>>>
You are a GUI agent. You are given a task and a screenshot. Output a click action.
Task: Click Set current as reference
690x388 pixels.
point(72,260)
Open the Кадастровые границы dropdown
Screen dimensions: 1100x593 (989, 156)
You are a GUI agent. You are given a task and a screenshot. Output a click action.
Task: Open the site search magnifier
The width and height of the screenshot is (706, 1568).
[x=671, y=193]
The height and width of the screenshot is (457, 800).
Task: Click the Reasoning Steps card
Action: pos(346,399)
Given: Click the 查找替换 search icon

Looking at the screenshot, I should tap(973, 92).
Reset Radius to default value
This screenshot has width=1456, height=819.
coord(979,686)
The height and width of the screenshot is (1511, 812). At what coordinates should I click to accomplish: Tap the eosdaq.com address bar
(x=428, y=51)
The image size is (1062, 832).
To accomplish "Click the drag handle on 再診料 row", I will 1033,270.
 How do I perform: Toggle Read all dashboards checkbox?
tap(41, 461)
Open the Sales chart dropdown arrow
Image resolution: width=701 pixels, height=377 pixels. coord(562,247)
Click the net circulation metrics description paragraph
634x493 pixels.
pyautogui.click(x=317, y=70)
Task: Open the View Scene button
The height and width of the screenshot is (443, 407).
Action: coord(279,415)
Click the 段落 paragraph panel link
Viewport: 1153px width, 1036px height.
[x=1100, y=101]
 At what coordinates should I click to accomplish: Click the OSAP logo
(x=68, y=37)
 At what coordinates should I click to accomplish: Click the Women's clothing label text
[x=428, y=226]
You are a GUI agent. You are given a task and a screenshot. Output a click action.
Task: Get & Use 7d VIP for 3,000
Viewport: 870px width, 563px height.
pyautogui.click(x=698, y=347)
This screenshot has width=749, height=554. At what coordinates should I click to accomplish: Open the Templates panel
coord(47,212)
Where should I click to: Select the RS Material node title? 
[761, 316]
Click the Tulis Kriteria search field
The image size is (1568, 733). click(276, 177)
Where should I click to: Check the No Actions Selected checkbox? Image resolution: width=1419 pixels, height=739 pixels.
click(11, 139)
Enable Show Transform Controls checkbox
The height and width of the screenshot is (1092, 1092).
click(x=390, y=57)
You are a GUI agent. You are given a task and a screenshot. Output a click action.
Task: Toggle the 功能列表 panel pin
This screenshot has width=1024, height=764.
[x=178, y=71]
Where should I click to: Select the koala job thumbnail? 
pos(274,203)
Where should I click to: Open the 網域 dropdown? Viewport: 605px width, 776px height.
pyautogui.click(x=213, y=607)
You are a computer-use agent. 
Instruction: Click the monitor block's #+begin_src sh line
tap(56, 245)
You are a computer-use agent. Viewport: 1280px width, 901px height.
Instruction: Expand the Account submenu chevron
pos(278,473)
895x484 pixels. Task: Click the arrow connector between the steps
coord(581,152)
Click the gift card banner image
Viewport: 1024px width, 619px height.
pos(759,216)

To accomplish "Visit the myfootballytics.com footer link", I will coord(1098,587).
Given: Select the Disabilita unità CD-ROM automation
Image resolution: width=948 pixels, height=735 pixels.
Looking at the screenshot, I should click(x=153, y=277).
<<<
--- Task item ---
Set down the whole listing once more, precisely as written.

--- Task output ---
You are a GUI agent. You are given a task and a screenshot. Output a click action.
Task: Click Set current as reference
690x388 pixels.
point(72,260)
Open the Кадастровые границы dropdown
Screen dimensions: 1100x593 (989, 156)
You are a GUI agent. You are given a task and a screenshot. Output a click action.
Task: Open the site search magnifier
The width and height of the screenshot is (706, 1568).
[x=671, y=193]
The height and width of the screenshot is (457, 800).
Task: Click the Reasoning Steps card
Action: pos(346,399)
Given: Click the 查找替换 search icon

Looking at the screenshot, I should tap(973, 92).
Reset Radius to default value
This screenshot has width=1456, height=819.
coord(979,686)
The height and width of the screenshot is (1511, 812). At what coordinates should I click to accomplish: Tap the eosdaq.com address bar
(x=428, y=51)
The image size is (1062, 832).
To accomplish "Click the drag handle on 再診料 row", I will 1033,270.
 How do I perform: Toggle Read all dashboards checkbox?
tap(41, 461)
Open the Sales chart dropdown arrow
Image resolution: width=701 pixels, height=377 pixels. coord(562,247)
Click the net circulation metrics description paragraph
634x493 pixels.
pyautogui.click(x=317, y=70)
Task: Open the View Scene button
The height and width of the screenshot is (443, 407).
Action: coord(279,415)
Click the 段落 paragraph panel link
Viewport: 1153px width, 1036px height.
[x=1100, y=101]
 At what coordinates should I click to accomplish: Click the OSAP logo
(x=68, y=37)
 At what coordinates should I click to accomplish: Click the Women's clothing label text
[x=428, y=226]
You are a GUI agent. You are given a task and a screenshot. Output a click action.
Task: Get & Use 7d VIP for 3,000
Viewport: 870px width, 563px height.
pyautogui.click(x=698, y=347)
This screenshot has width=749, height=554. At what coordinates should I click to accomplish: Open the Templates panel
coord(47,212)
Where should I click to: Select the RS Material node title? 
[761, 316]
Click the Tulis Kriteria search field
The image size is (1568, 733). click(276, 177)
Where should I click to: Check the No Actions Selected checkbox? Image resolution: width=1419 pixels, height=739 pixels.
click(11, 139)
Enable Show Transform Controls checkbox
The height and width of the screenshot is (1092, 1092).
click(x=390, y=57)
You are a GUI agent. You are given a task and a screenshot. Output a click action.
Task: Toggle the 功能列表 panel pin
This screenshot has width=1024, height=764.
[x=178, y=71]
Where should I click to: Select the koala job thumbnail? 
pos(274,203)
Where should I click to: Open the 網域 dropdown? Viewport: 605px width, 776px height.
pyautogui.click(x=213, y=607)
You are a computer-use agent. 
Instruction: Click the monitor block's #+begin_src sh line
tap(56, 245)
You are a computer-use agent. Viewport: 1280px width, 901px height.
Instruction: Expand the Account submenu chevron
pos(278,473)
895x484 pixels. Task: Click the arrow connector between the steps
coord(581,152)
Click the gift card banner image
Viewport: 1024px width, 619px height.
pos(759,216)

To accomplish "Visit the myfootballytics.com footer link", I will coord(1098,587).
Given: Select the Disabilita unità CD-ROM automation
Image resolution: width=948 pixels, height=735 pixels.
Looking at the screenshot, I should click(x=153, y=277).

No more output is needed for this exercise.